The six Volvo Open 70s competing in the second leg warmed up in the Bay, however unfortunately the low breeze didn't allow the true potential of these boats, designed for ocean conditions, to shine through.
The start is here
Despite the lack of pressure, the organisers fired the starting gun on time. Before heading out on a free course to the open sea, “Telefónica” and the rest of the fleet sailed an eleven nautical miles course between buoys. The imposing influence of Table Mountain is always a handicap in these waters, throwing up very different wind pressures in the bay.
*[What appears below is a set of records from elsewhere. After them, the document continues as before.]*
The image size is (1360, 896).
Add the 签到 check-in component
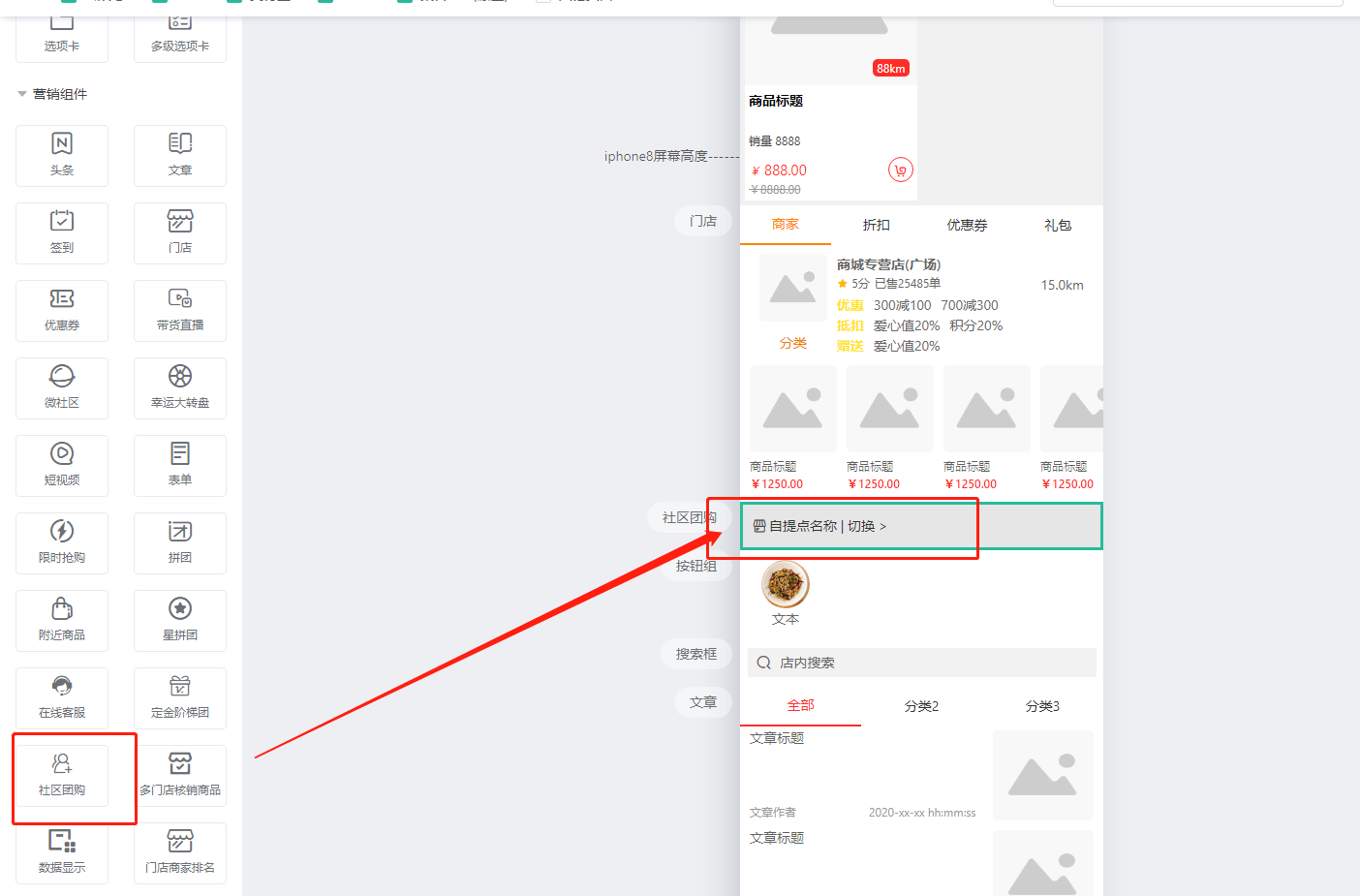(62, 232)
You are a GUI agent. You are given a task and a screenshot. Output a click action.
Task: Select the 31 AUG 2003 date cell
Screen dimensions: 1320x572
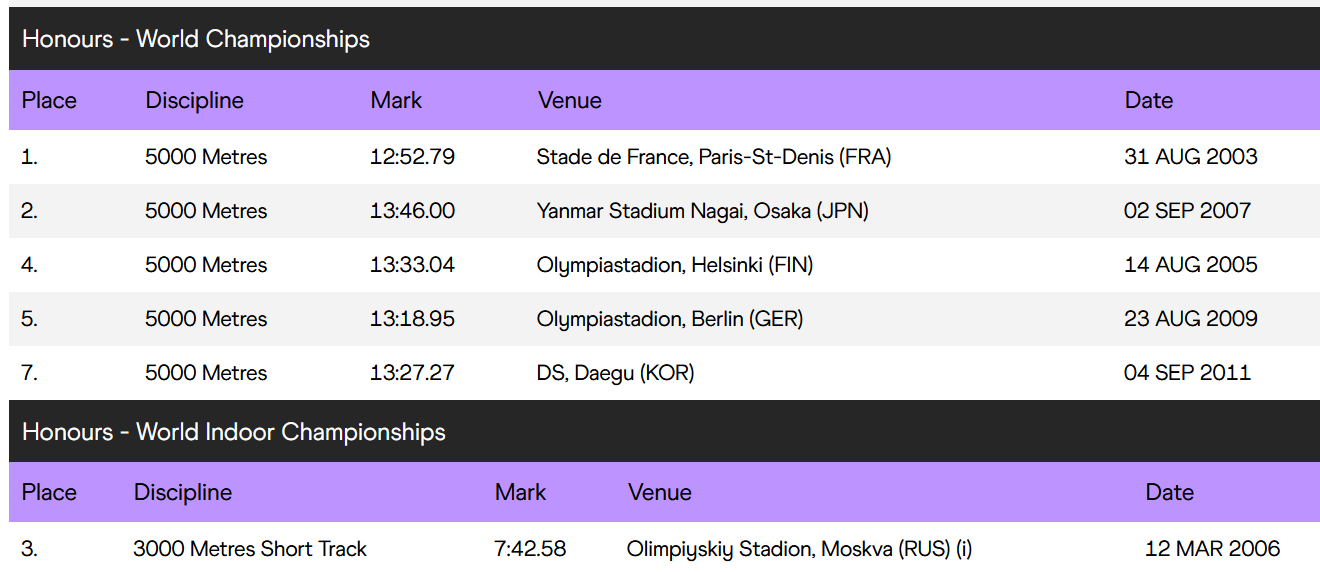(x=1191, y=157)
Iker Martínez and his guys didn't make the start they'd hoped to, with one of the mainsail's battens rendering the boat powerless and therefore leaving her lagging behind rivals. Aussie bowman Zane Gills climbed up the mast to free the batten from it's convex form and to help it get into its concave shape so that the mainsail could give “Telefónica” her full potential speed.
Following an hour or so of racing, the fleet disappeared into the open sea with “Abu Dhabi” in the lead. “Telefónica” is now sailing towards the Cape of Good Hope and forecasts are pointing towards a difficult first 48 to 72 hours with the fleet suffering with the breeze coming at them and big seas.
QUOTES TEAM TELEFÓNICA - START OF LEG 2: CAPE TOWN – ABU DHABI
IKER MARTÍNEZ. Skipper.
A general view of the leg:
This is a tricky leg on many fronts and among those there's the sense of anticipation surrounding the whole subject of piracy. In sporting terms things are difficult, as the starts here are usually given with a lot of breeze. In fewer days you're South and there's a lot of wind down there, as we saw at the end of Leg 1, so you have to really run with it and try not to break anything, which is a difficult balance to strike.
After the first leg the boats are always more prepared. The crews are always in better shape and it will be tough physically and tough on the boat, which you also have to keep in mind.
Further ahead we'll reach an area with less breeze and it'll be a different sail there, so this will be a pretty all-round leg in terms of meteorological conditions.
Then there's the whole issue of the pirates, which obviously we're not to happy about, but we are trying not to think about it too much. We try to focus on the fact that the organisers have the issue under control and that no problems are going to crop up.
On the leg being split into two and the heavy ship operation:
The first stretch of the leg will make up 80% of the total points on offer, so that means we are preparing for that first stretch, which is a start with more breeze, later we'll cross the Equator and then a small stretch up to the safe haven port where she'll be loaded up.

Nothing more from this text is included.